Fluorescence microscopy was used to determine the dispersion of zeolite in PBAT membranes. The electrospun membrane was immersed in an aqueous rhodamine B solution (2 mg/L, pH = 6) for 24 h, following the experimental procedure described in reference [69]. The ratio between zeolite and rhodamine B solution was 90 mg/L. The sample mat was recovered from the solution, dried at 60 °C for 12 h, and analyzed using a multiphoton confocal microscope model LSM 980 equipped with a 543 nm laser excitation source (Carl Zeiss, Oberkochen, Germany).

3.3.2. Infrared Spectroscopy

Infrared spectra were obtained using a Fourier Transform Infrared Spectrometer (Jasco FT-IR 4100, Tokio, Japan) equipped with an attenuated total reflectance module (ZnSe crystal). The spectra were recorded in a range from 4000 to 600 cm⁻¹, at a resolution of 4 cm⁻¹, averaging 24 scans per sample. The spectra were normalized to the band at 1710 cm⁻¹, which is expected not to change after acid treatment.

3.3.3. Contact Angle

The contact angle was measured using an Optical Tensiometer (OneAttension theta—Biolin Scientific, Gothenburg, Sweden). Drops of distilled water (10 µL) were placed on different zones of the membrane’s surface, and at least 10 determinations were performed to calculate the average value.

## Extracted information

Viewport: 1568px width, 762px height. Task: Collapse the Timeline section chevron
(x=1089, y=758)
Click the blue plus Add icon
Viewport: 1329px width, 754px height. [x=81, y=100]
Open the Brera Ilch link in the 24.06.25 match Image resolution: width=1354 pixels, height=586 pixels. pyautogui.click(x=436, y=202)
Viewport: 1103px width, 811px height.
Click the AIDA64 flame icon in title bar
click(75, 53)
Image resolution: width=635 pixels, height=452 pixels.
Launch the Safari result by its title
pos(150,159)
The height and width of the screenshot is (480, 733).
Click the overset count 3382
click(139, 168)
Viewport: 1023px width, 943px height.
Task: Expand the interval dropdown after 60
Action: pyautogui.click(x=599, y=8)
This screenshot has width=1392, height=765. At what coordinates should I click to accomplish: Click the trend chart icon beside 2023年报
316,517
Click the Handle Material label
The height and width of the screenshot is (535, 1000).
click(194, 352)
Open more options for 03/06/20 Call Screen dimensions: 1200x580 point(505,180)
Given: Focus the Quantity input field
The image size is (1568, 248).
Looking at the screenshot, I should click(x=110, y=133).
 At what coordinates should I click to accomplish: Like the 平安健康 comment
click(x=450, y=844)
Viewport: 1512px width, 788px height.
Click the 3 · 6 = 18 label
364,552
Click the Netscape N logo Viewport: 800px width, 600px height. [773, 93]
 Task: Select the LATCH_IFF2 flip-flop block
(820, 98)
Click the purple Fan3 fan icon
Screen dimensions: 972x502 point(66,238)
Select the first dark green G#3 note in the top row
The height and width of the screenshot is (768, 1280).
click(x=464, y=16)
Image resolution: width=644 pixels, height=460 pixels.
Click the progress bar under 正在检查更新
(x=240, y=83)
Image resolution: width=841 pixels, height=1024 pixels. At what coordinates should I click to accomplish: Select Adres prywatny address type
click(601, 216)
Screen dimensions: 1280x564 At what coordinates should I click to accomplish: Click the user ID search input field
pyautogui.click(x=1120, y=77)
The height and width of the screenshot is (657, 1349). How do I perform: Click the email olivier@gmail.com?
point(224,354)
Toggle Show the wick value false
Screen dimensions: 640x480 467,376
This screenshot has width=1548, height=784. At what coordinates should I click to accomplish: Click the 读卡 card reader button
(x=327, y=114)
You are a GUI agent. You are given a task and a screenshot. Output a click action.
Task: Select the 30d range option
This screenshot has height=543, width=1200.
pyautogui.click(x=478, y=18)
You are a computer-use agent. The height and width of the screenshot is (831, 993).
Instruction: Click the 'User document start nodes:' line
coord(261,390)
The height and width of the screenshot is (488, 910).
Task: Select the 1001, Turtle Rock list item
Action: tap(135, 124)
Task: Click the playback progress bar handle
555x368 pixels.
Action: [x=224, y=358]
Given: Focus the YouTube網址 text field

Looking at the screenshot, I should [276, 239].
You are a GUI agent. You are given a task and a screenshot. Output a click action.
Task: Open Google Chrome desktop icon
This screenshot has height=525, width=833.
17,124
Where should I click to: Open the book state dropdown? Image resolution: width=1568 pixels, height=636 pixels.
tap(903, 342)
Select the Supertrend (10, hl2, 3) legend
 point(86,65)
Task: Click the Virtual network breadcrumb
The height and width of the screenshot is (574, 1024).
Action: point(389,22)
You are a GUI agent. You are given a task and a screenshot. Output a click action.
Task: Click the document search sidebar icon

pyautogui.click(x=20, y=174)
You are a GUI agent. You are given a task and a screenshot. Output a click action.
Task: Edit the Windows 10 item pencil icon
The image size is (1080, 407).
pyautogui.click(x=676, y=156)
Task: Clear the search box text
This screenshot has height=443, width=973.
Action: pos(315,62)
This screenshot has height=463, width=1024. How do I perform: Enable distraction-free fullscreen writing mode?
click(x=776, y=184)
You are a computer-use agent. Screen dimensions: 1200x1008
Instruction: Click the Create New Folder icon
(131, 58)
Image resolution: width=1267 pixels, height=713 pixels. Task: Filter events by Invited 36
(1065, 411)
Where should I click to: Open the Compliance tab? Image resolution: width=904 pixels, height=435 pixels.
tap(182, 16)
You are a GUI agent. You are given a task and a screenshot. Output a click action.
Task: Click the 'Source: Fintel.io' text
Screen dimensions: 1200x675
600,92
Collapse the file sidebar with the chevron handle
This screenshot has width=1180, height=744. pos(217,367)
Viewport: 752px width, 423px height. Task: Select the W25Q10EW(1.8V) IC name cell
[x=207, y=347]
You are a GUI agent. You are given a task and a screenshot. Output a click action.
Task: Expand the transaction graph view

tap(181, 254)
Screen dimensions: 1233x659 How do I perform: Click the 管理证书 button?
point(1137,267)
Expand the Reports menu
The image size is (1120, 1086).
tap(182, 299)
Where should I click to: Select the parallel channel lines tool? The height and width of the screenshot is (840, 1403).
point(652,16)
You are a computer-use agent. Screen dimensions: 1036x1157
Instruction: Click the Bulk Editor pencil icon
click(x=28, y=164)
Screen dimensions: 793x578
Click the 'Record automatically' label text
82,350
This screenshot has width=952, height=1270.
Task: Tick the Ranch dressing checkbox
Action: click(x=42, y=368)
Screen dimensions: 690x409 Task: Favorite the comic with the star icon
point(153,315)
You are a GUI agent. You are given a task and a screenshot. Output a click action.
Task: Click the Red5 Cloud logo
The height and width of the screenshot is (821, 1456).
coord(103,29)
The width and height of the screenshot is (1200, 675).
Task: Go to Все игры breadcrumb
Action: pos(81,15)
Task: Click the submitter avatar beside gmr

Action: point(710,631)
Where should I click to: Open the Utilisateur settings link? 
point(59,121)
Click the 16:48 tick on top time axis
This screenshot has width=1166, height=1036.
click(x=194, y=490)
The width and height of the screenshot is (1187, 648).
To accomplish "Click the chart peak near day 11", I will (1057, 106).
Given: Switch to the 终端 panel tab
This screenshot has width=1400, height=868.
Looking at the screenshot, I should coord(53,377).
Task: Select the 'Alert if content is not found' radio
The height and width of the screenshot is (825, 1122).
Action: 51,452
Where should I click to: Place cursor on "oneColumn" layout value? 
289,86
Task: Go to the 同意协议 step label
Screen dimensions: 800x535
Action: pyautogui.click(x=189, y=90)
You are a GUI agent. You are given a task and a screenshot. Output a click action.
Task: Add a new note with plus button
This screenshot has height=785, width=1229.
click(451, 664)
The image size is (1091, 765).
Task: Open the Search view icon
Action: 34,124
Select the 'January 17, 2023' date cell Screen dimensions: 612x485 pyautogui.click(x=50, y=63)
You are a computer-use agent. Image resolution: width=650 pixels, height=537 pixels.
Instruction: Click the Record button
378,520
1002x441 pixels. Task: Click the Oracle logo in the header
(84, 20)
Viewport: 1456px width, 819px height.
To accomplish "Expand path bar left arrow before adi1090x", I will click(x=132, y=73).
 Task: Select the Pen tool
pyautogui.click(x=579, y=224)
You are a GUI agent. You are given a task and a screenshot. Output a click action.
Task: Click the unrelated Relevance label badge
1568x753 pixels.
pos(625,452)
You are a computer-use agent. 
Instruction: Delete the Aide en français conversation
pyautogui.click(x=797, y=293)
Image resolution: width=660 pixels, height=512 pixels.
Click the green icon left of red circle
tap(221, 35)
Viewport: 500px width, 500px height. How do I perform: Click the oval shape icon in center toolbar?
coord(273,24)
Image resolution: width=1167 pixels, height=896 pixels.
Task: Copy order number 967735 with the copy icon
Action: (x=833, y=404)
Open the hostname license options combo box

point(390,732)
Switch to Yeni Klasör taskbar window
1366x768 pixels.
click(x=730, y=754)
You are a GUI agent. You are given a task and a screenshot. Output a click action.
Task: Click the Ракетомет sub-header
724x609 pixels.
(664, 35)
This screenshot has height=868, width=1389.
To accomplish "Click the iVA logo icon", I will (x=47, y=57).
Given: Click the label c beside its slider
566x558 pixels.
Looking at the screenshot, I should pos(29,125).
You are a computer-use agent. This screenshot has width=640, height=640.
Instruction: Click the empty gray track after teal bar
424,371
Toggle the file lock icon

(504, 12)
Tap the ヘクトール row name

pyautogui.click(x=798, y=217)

## Written problem
In the membrane characterization text above, reproduce the passage that begins with the words "Fluorescence microscopy was" and ends after the words "Zeiss, Oberkochen, Germany).".

## Reply to the exercise
Fluorescence microscopy was used to determine the dispersion of zeolite in PBAT membranes. The electrospun membrane was immersed in an aqueous rhodamine B solution (2 mg/L, pH = 6) for 24 h, following the experimental procedure described in reference [69]. The ratio between zeolite and rhodamine B solution was 90 mg/L. The sample mat was recovered from the solution, dried at 60 °C for 12 h, and analyzed using a multiphoton confocal microscope model LSM 980 equipped with a 543 nm laser excitation source (Carl Zeiss, Oberkochen, Germany).